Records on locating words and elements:

--- Begin ---

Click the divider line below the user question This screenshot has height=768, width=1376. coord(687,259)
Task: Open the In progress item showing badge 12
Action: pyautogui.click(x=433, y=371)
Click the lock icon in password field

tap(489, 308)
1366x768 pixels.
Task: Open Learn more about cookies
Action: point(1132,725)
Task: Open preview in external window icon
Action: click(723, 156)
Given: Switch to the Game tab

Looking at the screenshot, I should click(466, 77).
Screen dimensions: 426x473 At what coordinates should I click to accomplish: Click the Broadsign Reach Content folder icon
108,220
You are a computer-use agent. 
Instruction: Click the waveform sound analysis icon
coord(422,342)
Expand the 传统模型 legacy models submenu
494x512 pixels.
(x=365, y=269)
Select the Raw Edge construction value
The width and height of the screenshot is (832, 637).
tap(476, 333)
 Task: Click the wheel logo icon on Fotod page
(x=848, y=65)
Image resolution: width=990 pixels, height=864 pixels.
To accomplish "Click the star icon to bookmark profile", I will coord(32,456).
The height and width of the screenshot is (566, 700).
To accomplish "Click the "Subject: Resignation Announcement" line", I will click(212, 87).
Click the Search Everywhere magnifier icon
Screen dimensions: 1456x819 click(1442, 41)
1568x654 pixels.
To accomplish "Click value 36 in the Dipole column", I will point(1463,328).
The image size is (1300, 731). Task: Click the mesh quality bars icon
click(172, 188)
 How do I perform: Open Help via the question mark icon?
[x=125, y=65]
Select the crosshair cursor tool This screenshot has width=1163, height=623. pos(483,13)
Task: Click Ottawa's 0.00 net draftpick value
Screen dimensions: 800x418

--- End ---

REQUIREMENTS =>
Which lines in the records contain the string "should" with matching case? Show every such line in full.

ANSWER TO THIS TASK =>
Looking at the screenshot, I should click(466, 77).
Screen dimensions: 426x473 At what coordinates should I click to accomplish: Click the Broadsign Reach Content folder icon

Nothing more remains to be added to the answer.